(Exercise brief)
With the line that contains "Property Photography & floor Plans (93, 2275)" as the final line, return every line from the start of the data below exactly.

(Given records)

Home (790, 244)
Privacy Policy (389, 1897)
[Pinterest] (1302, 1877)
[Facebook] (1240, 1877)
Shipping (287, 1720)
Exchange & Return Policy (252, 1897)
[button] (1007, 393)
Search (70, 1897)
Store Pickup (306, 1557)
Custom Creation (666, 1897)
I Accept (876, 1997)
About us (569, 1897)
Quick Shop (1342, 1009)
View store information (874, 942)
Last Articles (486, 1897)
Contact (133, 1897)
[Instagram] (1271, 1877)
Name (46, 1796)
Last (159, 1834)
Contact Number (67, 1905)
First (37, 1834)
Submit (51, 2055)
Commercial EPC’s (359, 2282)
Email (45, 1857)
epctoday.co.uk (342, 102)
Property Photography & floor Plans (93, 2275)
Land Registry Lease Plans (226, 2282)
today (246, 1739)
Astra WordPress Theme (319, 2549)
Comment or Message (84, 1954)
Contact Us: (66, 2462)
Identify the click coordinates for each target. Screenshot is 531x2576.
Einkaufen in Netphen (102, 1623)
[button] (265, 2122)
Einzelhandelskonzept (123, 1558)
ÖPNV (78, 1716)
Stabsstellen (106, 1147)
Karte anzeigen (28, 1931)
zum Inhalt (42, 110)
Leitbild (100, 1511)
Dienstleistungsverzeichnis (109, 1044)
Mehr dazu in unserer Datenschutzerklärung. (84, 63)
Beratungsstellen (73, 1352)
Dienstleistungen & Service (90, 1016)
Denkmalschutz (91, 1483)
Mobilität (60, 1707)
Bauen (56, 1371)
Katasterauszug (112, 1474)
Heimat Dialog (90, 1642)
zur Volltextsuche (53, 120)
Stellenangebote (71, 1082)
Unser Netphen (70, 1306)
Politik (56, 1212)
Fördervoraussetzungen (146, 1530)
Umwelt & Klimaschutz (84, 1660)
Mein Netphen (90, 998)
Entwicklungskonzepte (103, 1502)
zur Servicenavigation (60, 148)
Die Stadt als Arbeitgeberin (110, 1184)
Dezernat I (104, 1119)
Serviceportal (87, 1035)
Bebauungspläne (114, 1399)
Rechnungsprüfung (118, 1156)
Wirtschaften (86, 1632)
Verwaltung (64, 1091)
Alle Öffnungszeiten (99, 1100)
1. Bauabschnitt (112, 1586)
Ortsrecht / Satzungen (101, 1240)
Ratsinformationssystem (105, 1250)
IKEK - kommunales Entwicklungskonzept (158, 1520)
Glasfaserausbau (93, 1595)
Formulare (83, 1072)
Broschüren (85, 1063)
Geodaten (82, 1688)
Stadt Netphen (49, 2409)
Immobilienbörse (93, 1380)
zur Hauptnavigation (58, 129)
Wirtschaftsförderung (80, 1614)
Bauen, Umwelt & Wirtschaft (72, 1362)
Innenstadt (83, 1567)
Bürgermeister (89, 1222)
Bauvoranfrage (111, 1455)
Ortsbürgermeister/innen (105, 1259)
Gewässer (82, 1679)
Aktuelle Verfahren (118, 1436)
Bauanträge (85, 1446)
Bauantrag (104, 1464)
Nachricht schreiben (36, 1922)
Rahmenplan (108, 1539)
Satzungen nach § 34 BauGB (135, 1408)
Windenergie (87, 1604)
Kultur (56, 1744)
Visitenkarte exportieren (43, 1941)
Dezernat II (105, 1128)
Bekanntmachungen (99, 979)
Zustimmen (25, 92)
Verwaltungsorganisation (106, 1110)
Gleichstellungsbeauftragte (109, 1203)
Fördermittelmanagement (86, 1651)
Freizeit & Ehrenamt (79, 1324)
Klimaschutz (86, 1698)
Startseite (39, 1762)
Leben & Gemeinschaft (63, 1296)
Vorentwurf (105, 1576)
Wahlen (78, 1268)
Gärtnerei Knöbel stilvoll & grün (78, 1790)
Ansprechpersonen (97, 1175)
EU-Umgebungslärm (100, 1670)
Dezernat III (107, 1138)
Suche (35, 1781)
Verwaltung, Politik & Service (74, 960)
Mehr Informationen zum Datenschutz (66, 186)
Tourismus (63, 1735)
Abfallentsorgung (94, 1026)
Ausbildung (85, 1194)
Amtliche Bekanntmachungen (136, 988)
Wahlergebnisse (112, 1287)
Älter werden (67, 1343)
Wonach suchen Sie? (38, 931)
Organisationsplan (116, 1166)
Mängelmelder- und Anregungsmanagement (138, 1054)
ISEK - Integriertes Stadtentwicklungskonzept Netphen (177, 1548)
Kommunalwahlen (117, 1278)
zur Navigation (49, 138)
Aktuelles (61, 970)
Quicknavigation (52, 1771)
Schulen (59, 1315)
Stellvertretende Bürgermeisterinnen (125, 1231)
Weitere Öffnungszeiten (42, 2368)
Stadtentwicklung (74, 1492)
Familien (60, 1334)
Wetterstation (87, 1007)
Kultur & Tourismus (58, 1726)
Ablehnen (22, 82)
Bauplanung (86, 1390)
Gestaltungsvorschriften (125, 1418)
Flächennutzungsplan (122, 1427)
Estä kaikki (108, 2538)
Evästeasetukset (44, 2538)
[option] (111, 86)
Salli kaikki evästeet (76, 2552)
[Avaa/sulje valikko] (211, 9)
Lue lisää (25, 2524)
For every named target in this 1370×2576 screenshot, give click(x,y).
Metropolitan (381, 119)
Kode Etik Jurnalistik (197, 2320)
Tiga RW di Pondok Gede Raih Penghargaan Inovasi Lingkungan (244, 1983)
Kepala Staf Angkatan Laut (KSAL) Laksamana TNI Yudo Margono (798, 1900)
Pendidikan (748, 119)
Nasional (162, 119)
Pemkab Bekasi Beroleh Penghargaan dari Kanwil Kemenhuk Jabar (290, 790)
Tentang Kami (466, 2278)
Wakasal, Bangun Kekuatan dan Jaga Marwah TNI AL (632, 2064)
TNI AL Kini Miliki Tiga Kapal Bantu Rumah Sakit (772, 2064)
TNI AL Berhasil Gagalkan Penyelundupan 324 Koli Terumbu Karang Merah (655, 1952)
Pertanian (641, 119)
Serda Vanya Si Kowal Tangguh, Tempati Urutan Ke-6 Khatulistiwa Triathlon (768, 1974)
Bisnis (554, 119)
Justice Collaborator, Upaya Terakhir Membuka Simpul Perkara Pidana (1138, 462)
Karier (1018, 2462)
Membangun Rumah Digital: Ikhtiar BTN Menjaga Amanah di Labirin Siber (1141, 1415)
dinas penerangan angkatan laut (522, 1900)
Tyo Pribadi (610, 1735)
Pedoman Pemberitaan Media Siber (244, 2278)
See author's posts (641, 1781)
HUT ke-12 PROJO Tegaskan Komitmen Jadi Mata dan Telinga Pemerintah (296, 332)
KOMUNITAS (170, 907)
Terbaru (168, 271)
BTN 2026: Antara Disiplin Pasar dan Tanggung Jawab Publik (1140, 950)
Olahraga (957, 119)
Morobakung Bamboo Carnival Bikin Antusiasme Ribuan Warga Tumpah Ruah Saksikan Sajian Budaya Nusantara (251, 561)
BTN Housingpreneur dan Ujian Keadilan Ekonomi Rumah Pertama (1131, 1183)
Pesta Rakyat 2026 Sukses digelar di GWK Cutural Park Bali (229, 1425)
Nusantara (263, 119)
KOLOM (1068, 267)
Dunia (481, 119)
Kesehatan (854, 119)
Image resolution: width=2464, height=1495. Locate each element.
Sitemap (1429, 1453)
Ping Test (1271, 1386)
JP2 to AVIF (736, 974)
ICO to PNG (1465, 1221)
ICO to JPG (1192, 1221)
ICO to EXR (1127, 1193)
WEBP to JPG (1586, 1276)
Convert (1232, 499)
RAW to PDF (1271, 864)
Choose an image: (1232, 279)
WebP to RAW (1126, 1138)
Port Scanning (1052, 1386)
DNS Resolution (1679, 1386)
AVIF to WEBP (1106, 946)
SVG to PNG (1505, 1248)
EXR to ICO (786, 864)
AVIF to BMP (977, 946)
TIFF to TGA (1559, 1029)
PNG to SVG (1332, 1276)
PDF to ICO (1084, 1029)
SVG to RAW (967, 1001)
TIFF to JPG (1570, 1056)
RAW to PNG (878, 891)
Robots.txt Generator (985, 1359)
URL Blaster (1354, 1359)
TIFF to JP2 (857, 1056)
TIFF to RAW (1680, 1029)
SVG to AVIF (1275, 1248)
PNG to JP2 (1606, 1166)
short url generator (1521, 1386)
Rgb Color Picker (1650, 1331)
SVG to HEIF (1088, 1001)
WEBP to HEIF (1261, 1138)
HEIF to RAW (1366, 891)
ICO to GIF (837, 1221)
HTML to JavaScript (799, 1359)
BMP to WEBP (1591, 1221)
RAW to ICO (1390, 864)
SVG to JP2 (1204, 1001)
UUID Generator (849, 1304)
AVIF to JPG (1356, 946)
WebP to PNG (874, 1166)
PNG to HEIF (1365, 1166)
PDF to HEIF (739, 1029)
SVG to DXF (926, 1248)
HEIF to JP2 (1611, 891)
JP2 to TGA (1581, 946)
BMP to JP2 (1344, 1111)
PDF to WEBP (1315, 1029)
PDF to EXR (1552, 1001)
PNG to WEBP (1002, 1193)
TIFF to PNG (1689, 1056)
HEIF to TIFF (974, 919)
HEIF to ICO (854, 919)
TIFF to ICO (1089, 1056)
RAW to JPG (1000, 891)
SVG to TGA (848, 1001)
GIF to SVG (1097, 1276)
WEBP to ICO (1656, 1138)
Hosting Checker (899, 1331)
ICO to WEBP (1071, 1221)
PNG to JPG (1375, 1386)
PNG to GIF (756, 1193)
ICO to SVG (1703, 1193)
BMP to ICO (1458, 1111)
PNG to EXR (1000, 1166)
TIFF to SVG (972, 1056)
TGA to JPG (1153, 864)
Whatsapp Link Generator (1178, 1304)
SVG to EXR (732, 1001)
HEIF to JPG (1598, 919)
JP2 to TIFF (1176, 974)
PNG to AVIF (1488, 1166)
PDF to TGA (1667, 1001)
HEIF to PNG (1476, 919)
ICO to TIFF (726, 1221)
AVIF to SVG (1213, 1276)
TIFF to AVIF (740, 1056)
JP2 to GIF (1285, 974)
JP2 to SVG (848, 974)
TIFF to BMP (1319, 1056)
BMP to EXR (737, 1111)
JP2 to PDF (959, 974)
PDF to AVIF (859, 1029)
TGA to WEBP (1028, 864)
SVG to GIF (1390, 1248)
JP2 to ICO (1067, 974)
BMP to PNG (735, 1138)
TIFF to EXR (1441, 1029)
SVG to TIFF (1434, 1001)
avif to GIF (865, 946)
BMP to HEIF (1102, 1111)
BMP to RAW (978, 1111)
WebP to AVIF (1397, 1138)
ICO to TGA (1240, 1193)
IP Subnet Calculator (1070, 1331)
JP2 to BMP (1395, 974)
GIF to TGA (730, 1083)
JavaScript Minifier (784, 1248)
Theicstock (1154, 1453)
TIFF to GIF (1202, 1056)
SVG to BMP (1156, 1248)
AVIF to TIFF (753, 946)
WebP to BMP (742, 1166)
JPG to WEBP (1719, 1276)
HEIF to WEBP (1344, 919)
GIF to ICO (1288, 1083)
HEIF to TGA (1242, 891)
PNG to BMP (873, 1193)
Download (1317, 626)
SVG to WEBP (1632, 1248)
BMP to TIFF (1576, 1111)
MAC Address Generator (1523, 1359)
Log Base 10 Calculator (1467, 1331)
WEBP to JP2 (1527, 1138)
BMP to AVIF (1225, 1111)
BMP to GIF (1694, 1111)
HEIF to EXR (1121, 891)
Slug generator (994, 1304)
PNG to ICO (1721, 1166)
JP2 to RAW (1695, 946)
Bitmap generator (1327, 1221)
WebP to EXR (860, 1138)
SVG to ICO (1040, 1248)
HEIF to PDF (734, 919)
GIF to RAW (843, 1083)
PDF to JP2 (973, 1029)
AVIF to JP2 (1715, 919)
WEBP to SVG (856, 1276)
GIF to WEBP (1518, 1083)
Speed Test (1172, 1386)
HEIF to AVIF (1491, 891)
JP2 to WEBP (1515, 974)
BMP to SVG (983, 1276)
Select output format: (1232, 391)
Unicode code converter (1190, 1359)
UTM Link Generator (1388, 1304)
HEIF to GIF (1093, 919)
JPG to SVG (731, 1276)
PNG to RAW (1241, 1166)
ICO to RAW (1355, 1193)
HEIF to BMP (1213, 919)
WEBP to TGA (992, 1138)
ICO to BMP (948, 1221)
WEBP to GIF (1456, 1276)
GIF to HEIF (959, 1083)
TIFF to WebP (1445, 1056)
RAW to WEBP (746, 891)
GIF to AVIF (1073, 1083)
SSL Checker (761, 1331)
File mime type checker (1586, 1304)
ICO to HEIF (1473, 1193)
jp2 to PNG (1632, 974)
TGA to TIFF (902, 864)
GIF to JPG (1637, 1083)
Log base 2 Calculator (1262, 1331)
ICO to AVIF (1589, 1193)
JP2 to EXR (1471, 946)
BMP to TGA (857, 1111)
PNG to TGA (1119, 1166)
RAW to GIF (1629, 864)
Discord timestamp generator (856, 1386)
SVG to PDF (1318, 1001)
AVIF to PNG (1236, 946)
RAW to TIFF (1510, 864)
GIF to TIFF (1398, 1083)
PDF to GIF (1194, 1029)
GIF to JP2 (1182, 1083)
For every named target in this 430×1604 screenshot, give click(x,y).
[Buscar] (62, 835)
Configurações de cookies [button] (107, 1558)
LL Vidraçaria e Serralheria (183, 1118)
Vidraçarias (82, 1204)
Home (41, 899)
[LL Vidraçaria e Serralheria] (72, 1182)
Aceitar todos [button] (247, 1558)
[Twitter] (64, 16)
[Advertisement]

(Output of the task)
Home (790, 244)
Privacy Policy (389, 1897)
[Pinterest] (1302, 1877)
[Facebook] (1240, 1877)
Shipping (287, 1720)
Exchange & Return Policy (252, 1897)
[button] (1007, 393)
Search (70, 1897)
Store Pickup (306, 1557)
Custom Creation (666, 1897)
I Accept (876, 1997)
About us (569, 1897)
Quick Shop (1342, 1009)
View store information (874, 942)
Last Articles (486, 1897)
Contact (133, 1897)
[Instagram] (1271, 1877)
Name (46, 1796)
Last (159, 1834)
Contact Number (67, 1905)
First (37, 1834)
Submit (51, 2055)
Commercial EPC’s (359, 2282)
Email (45, 1857)
epctoday.co.uk (342, 102)
Property Photography & floor Plans (93, 2275)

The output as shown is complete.